Questions:
A. Answer these questions from the article on the Charter for the Environment, one per line:
(i) In what year was the Charter approved?
(ii) Who headed the commission that prepared the Charter project, and what post did he hold?
(iii) In what city did Jacques Chirac announce the project, and on what date?
B. Using the article on the Charter for the Environment, explain why the Charter is counted among the constitutional amendments of the French Fifth Republic.
C. Write the next paragraph of the article on the Charter for the Environment, picking up after the sentence about Chirac's re-election.

= Charter for the Environment =

Constitutional law in France

The Charter for the Environment (Charte de l'environnement) is a constitutional law of France approved in 2005, forming part of the constitutional block (bloc de constitutionnalité) of French law having the same force as the Constitution.

The Charter recognizes some fundamental rights and duties relating to the protection of the environment and introduces three major principles into the Constitution of France: the principle of prevention (in Art. 3), the precautionary principle, and the polluter pays principle.

The charter project was initiated by the President of the French Republic Jacques Chirac and prepared by a Commission headed by Yves Coppens, professor of anthropology at the Collège de France.

In changing the Constitution, the Charter is one of the Constitutional amendments under the French Fifth Republic.

==Origins==
Jacques Chirac announced the Charter for the Environment project on 3 May 2001, in a speech in Orléans. He was nearing the end of his first seven-year term as President, and the Charter became one of his policy promises in his campaign at the 2002 French presidential election. Chirac was re-elected, with some 80 per cent of the votes in the second round, beating Jean-Marie Le Pen.

Supplied data:
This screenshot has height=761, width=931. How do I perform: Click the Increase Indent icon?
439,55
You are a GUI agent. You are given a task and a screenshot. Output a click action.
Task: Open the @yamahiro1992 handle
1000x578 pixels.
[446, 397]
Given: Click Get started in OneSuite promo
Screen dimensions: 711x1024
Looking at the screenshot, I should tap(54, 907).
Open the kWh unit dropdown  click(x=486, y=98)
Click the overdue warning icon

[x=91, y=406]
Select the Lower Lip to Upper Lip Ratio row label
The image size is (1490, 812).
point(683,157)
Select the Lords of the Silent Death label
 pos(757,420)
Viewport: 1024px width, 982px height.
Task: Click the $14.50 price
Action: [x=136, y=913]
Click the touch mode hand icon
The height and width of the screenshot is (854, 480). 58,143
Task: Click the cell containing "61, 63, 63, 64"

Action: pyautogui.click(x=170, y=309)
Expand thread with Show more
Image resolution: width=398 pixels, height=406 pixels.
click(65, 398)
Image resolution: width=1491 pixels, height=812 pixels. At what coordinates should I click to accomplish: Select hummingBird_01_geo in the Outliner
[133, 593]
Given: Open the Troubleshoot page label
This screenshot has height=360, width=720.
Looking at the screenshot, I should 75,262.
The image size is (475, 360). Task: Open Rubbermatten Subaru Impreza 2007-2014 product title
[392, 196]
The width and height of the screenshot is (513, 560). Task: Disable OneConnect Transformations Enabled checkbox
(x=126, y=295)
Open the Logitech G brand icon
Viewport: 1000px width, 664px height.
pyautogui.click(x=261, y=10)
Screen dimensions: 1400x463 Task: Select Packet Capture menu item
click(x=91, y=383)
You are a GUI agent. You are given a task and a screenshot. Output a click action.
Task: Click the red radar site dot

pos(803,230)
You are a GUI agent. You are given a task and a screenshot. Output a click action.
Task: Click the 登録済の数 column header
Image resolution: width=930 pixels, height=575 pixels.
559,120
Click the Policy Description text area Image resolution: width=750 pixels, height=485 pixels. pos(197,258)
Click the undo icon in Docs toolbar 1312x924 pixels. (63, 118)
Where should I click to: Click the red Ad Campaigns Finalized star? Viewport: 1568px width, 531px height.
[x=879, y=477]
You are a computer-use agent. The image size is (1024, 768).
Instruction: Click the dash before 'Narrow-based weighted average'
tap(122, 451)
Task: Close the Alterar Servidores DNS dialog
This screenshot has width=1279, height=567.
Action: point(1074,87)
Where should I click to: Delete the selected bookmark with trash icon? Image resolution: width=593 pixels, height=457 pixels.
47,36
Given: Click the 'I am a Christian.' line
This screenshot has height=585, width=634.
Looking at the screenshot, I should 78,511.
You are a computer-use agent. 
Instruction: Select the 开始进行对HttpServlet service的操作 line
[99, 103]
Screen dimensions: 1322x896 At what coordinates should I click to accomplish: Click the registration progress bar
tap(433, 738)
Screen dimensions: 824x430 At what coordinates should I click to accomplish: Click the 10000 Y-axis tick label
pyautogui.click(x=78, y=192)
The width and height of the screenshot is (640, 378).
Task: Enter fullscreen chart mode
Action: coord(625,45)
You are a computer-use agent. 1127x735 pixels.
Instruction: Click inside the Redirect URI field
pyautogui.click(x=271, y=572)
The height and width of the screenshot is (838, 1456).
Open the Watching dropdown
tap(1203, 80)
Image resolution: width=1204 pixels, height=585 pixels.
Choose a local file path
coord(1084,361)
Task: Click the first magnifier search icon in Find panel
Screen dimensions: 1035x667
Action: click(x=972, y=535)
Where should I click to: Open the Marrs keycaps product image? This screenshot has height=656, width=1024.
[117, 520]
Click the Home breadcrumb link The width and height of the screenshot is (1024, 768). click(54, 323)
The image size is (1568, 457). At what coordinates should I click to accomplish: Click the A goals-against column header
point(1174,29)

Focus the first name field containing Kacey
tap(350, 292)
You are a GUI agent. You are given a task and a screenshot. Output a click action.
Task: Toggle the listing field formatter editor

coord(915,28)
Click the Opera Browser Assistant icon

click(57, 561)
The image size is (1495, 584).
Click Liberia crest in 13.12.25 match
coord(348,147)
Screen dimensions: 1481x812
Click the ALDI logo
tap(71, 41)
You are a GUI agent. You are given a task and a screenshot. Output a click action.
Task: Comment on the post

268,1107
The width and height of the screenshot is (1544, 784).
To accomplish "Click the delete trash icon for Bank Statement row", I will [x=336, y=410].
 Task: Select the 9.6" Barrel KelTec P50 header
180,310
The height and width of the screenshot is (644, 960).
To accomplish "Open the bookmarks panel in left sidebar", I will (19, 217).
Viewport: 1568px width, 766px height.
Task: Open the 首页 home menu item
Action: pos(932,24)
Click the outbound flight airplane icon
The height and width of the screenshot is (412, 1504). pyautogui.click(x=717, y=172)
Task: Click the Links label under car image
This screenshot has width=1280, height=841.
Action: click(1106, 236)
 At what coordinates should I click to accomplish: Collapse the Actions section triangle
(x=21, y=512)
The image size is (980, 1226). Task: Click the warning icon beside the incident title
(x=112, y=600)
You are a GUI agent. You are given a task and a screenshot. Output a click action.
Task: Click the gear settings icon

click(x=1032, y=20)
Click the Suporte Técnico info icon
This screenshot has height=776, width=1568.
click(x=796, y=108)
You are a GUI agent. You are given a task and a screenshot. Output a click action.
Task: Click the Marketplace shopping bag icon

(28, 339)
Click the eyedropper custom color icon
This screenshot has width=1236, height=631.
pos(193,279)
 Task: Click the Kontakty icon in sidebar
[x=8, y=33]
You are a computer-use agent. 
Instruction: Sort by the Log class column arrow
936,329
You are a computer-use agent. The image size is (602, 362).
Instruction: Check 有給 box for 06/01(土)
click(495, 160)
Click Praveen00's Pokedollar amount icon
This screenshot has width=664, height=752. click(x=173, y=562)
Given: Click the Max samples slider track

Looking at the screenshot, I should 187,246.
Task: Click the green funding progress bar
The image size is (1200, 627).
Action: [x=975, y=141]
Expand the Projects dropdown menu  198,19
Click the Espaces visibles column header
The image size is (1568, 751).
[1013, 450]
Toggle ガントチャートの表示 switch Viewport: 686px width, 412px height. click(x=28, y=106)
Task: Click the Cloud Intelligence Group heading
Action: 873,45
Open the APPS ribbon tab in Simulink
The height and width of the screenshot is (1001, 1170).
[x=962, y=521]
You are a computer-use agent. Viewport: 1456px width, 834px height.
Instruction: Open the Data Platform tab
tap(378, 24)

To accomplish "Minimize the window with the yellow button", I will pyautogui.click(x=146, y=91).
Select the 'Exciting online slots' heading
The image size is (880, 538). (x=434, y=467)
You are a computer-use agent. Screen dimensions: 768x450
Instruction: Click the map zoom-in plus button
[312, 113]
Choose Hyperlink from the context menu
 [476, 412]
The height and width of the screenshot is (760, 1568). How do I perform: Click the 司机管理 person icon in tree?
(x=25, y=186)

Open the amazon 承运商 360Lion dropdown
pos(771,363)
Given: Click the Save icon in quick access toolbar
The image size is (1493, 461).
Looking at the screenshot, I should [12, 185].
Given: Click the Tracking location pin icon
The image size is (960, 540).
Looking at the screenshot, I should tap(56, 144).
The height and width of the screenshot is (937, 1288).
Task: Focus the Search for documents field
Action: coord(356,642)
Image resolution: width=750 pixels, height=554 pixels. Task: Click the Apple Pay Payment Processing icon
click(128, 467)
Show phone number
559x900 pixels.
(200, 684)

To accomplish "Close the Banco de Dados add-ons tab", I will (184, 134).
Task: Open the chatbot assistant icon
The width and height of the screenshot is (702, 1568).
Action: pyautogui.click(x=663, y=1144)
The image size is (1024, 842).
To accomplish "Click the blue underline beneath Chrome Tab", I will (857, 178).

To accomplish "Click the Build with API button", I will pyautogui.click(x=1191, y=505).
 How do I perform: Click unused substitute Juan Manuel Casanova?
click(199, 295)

Answers to the problems:
A.
(i) 2005.
(ii) Yves Coppens, professor of anthropology at the Collège de France.
(iii) Orléans, on 3 May 2001.

B. The Charter is counted among the Fifth Republic's constitutional amendments because it changes the Constitution. It is part of the constitutional block of French law and has the same force as the Constitution.

C.
Chirac then appointed a special commission, chaired by Professor Yves Coppens, which took some two years to draft the text of the charter. This commission also included:

- Dominique Bourg of the University of Technology of Troyes;
- Christian Brodhag, director of research at the École des Mines de Saint-Étienne;
- Philippe Charrier;
- Bertrand P. Collomb, chairman of Lafarge;
- François Ewald, philosopher and jurist;
- Yves Jegouzo, State Councillor;
- Robert Klapisch, engineer and physicist;
- Christiane Lambert of the Forum des Agriculteurs Responsables Respecteux de l'Environnement;
- Jean-Claude Lefeuvre, professor at the National Museum of Natural History;
- François Loloum, Master of Requests of the Council of State;
- Marie-José Nicoli, President of UFC-Que Choisir;
- Jacques Pélissard, president of the Association of Mayors of France;
- Geneviève Perrin-Gaillard, Deputy for Deux-Sèvres;
- Pierre Picard, University of Paris X;
- Charles Pilet, veterinarian;
- Bernard Rousseau, President of France Nature Environnement; and
- Jean-François Trogrlic, national secretary of the French Democratic Confederation of Labour.

This Commission appointed two committees, one legal, the other scientific, to test some hypotheses it wished to consider. Public opinion was also gathered in a series of public meetings held throughout France.

The Commission submitted its report in April 2003, with a proposed text of the charter, which was later reworked by the General Secretariat of the Government and by the cabinet of the President of the Republic. As well as the charter itself, in its final form it includes a change to the preamble of the Constitution of France, inserting into it the ten elements of the Charter, and also to Article 34 of the Constitution.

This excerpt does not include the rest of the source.